[[ Records for this exercise open ]]
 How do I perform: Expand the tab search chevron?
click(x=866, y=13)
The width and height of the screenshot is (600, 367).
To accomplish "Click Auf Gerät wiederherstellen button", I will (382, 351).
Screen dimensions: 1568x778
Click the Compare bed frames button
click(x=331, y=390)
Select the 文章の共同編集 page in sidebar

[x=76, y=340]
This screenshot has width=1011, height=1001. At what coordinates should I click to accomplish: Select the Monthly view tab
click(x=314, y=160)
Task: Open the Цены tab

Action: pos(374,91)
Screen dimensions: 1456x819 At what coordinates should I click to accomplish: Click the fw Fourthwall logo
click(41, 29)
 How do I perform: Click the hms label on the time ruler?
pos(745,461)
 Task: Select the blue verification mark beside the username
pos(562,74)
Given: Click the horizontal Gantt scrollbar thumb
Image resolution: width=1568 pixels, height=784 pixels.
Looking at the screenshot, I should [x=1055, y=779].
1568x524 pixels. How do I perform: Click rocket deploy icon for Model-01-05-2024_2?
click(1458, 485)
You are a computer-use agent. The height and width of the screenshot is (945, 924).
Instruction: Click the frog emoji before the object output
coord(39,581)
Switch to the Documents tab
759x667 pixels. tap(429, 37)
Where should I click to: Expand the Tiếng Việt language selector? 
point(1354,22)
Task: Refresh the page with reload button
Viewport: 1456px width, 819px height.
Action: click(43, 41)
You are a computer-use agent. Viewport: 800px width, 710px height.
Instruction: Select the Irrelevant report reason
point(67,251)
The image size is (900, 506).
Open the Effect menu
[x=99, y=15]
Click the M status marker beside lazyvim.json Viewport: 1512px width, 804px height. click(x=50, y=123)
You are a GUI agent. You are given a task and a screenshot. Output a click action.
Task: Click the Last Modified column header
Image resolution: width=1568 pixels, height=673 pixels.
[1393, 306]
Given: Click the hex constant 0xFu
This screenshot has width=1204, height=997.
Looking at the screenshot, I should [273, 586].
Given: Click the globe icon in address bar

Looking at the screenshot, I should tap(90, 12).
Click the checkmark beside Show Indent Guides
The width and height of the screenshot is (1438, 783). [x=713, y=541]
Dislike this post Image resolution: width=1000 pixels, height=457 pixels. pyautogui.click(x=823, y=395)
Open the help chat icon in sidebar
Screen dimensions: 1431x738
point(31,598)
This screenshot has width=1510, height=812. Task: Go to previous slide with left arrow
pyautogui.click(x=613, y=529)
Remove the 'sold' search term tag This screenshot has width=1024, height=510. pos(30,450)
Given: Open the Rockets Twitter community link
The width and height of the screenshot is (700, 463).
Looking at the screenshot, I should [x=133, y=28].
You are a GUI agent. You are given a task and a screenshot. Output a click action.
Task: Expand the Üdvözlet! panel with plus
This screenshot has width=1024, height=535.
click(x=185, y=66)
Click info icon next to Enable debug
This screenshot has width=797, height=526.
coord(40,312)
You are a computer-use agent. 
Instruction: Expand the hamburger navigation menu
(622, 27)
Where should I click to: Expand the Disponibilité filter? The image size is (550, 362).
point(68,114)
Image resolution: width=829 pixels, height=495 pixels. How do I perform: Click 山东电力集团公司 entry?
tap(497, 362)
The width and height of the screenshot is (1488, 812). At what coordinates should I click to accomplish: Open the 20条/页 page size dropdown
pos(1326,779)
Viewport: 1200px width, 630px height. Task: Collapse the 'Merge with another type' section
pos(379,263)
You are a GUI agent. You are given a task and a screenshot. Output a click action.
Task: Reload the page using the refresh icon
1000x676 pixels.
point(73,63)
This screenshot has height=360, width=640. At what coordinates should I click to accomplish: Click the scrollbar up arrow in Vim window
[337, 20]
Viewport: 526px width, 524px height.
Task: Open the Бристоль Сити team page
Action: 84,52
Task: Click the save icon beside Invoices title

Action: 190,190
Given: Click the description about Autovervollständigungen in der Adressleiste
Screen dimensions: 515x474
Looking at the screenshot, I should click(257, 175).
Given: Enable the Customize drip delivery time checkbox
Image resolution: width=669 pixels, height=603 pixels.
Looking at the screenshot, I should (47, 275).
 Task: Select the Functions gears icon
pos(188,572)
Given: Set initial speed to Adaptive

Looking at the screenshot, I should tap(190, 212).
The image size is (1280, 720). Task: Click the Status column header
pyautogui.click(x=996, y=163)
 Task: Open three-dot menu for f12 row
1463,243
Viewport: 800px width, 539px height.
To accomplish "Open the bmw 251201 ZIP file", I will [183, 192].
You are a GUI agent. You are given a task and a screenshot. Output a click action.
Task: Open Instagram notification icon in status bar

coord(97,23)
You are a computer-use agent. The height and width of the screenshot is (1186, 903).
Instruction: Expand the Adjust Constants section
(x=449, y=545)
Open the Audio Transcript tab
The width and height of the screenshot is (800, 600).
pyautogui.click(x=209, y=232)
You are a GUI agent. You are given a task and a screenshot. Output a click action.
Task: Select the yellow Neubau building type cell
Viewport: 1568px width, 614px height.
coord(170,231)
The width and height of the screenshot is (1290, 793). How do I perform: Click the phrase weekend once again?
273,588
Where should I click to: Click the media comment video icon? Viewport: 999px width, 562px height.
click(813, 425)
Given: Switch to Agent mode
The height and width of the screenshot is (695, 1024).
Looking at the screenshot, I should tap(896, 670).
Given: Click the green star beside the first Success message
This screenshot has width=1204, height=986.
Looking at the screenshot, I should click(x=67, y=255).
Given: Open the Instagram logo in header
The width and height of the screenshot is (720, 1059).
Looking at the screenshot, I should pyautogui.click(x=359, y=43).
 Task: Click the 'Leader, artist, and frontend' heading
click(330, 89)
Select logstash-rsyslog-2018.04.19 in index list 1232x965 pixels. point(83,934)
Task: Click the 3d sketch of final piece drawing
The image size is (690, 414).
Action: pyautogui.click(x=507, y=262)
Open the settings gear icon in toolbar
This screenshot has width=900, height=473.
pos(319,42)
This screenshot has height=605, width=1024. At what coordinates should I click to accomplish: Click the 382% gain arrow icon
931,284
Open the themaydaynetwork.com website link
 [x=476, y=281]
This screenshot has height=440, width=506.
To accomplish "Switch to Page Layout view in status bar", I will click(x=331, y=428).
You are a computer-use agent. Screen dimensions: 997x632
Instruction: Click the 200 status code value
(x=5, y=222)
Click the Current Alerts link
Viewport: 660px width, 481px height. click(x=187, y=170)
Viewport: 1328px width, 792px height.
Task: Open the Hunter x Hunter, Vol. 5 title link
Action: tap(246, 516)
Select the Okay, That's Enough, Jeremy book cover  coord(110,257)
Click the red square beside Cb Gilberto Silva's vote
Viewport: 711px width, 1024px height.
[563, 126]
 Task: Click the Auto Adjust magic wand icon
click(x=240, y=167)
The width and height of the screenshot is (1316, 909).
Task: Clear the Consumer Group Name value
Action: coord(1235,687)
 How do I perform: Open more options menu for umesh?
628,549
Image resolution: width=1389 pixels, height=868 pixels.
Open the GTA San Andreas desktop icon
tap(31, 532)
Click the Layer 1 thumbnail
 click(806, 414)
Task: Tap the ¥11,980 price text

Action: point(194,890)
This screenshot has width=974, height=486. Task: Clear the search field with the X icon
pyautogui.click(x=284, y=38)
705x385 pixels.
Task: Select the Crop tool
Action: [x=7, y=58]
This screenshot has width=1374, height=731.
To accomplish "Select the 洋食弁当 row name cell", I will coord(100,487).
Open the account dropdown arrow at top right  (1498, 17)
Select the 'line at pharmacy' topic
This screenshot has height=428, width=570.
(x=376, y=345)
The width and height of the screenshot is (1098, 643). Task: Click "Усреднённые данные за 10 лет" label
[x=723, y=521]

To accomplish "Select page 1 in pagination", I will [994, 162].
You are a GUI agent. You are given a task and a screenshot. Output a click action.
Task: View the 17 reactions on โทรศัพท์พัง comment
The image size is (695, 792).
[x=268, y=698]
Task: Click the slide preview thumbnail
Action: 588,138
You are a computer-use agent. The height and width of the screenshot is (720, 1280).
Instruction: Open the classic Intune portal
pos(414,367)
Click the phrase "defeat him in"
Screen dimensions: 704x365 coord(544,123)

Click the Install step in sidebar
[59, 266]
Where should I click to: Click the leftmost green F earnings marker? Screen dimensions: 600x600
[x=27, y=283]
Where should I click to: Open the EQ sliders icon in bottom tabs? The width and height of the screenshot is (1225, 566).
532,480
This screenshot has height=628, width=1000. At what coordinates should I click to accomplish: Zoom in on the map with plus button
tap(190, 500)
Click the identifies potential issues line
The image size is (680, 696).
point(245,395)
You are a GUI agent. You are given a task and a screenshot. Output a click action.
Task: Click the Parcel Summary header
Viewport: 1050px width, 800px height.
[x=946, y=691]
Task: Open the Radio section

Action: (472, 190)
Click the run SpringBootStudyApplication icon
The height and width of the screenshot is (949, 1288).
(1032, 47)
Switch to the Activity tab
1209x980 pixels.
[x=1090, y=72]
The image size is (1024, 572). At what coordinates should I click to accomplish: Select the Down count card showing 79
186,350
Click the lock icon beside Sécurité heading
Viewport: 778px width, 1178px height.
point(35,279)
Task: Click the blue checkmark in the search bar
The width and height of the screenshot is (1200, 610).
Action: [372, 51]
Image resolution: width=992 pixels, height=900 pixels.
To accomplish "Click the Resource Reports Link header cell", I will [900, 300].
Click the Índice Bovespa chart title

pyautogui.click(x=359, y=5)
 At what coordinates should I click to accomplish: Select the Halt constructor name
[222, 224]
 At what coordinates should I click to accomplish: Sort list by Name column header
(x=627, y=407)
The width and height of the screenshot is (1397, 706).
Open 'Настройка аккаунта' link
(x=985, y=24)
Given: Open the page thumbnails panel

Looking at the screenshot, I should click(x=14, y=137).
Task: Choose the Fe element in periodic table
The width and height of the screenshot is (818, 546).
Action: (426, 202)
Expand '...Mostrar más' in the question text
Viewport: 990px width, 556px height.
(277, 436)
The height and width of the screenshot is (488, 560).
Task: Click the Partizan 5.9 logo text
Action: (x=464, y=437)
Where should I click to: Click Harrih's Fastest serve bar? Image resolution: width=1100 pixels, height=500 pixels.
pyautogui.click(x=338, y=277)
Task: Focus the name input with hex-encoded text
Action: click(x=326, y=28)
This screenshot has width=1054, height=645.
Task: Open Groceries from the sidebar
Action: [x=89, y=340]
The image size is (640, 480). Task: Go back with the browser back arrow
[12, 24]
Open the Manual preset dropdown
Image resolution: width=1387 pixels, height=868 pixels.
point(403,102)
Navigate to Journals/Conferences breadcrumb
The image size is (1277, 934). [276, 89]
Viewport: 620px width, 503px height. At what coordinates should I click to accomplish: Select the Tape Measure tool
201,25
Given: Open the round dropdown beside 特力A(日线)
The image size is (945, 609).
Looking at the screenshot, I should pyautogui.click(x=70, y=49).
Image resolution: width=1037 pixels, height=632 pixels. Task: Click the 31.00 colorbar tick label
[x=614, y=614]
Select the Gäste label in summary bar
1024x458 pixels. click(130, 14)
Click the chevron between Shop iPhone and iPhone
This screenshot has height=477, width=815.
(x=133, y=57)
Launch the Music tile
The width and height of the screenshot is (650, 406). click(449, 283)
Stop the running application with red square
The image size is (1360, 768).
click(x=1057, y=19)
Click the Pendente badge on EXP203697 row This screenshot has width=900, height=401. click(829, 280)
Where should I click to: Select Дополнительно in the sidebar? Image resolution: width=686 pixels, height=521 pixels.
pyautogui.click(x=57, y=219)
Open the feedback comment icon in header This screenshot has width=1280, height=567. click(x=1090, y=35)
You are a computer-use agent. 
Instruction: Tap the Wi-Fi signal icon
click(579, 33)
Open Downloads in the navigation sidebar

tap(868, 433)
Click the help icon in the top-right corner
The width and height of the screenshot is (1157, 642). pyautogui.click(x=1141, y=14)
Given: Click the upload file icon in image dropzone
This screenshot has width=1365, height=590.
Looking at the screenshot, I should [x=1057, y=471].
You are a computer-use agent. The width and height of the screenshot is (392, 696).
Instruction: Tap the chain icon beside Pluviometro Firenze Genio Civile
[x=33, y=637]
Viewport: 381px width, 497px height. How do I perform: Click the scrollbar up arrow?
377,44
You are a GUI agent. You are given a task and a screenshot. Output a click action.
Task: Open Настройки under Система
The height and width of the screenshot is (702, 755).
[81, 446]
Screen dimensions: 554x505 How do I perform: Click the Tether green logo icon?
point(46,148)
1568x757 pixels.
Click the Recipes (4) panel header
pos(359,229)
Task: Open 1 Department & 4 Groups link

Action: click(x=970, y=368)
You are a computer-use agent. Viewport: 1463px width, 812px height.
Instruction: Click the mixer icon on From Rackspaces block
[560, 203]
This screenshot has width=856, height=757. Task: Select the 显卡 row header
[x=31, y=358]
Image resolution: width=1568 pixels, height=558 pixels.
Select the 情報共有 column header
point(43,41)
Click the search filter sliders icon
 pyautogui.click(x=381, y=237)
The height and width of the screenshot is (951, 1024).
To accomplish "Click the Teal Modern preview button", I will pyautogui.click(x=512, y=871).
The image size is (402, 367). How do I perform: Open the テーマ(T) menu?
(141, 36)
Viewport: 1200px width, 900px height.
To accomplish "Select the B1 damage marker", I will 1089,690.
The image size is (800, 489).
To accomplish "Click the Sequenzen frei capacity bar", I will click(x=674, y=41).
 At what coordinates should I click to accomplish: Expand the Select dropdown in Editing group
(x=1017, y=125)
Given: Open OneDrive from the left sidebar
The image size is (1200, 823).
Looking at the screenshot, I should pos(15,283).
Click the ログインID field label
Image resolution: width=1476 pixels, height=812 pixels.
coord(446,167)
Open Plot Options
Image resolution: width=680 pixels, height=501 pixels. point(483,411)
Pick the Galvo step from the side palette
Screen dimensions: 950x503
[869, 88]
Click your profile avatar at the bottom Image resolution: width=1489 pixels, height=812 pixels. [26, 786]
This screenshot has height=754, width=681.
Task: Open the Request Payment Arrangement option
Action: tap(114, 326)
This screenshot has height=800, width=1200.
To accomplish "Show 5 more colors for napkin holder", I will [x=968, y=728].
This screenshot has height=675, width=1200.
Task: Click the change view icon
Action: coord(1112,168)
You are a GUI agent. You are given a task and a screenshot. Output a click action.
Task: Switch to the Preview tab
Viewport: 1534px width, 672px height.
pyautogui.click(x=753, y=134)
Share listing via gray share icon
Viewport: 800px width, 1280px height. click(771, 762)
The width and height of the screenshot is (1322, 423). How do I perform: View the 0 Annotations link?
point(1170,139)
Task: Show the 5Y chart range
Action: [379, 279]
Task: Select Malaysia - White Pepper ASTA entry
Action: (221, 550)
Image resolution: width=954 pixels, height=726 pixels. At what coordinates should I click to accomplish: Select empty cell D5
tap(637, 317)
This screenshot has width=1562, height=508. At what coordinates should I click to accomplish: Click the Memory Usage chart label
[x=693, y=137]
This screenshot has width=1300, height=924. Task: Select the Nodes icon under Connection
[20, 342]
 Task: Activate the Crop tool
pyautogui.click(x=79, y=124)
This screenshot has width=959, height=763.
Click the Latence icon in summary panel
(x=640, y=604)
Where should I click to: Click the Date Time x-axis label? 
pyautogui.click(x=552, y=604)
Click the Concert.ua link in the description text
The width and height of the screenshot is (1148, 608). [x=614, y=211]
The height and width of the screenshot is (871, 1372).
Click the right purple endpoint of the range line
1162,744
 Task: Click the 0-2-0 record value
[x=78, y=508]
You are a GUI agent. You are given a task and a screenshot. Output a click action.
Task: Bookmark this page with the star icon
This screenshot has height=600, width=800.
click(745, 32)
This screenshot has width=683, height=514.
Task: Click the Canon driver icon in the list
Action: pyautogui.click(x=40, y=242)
[[ Records for this exercise closed ]]
= Instructions to follow =
Count every line of the material that holds the string "star", then give the total alone.

= Output below =
2